**Passage to read:**
• • • • •

Thursday, August 25, 2005

The Racism of the Anti-War Movement

I watch with puzzlement as MoveOn and other liberal interest groups make Cindy Sheehan the central figure in what they hope will be a revitalized anti-war movement. Like everyone else, I have nothing but sympathy for someone who has lost a son. However, I have to question the shallowness of a movement based off of the concept that our children are dying over there for no good reason, so we need to bring them home ASAP.

Really? That's as deep as the critique goes? We shouldn't be over there, our kids are dying, so let's bounce? It just seems rather shallow and egocentric to say that the overarching reason for leaving the war is that our poor kids are dying. At least in mainstream media coverage, there is no sense of an overall analysis of the reasons we are in Iraq on the left -- or at the least, an acknowledgement of the suffering of Iraqi mothers and fathers along with American ones.

• • • • •

**Task requirements:**
A – Rewrite the post on the anti-war movement between "Really? That's as" and "with American ones.", inclusive, replacing "Iraqi mothers and fathers" with "Iraqi families".
B – Summarize the post on the anti-war movement in two sentences.

**Information provided:**
• • • • •

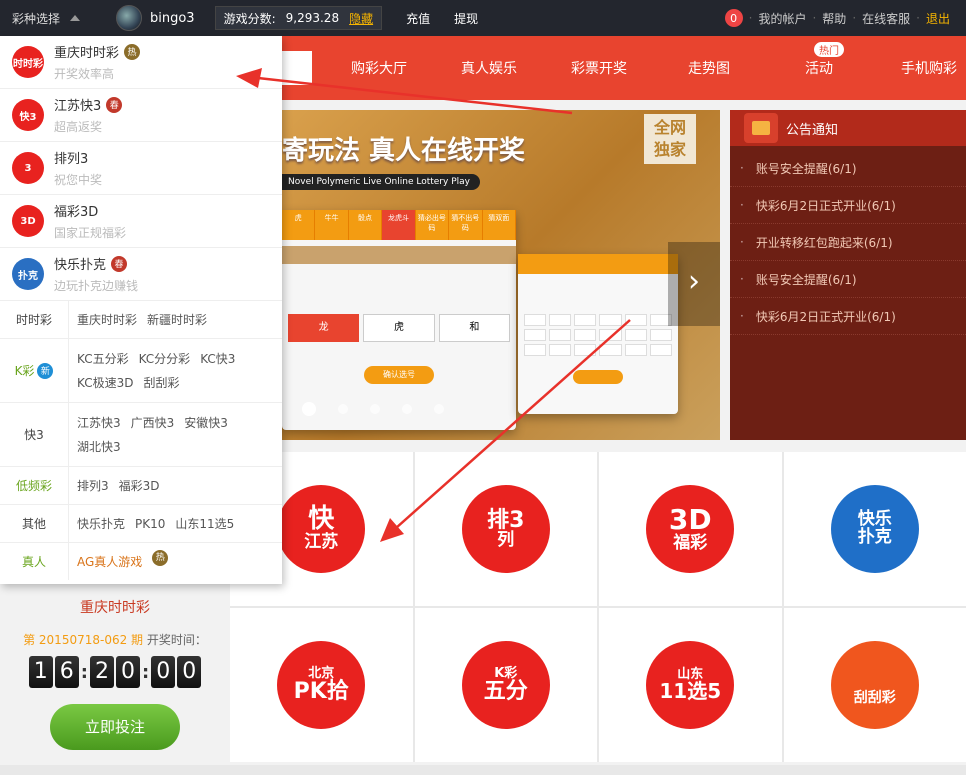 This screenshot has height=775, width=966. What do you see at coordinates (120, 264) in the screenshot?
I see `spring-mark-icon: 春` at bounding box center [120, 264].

• • • • •

**Answers given:**
A –
Really? That's as deep as the critique goes? We shouldn't be over there, our kids are dying, so let's bounce? It just seems rather shallow and egocentric to say that the overarching reason for leaving the war is that our poor kids are dying. At least in mainstream media coverage, there is no sense of an overall analysis of the reasons we are in Iraq on the left -- or at the least, an acknowledgement of the suffering of Iraqi families along with American ones.

B – The writer watches with puzzlement as MoveOn and other liberal groups make Cindy Sheehan the central figure of what they hope will be a revitalized anti-war movement, and questions the shallowness of a movement based on the idea that American children are dying for no good reason and should come home. The writer calls this reasoning shallow and egocentric and says that, at least in mainstream media coverage, the left offers no overall analysis of the reasons for being in Iraq or acknowledgment of the suffering of Iraqi parents.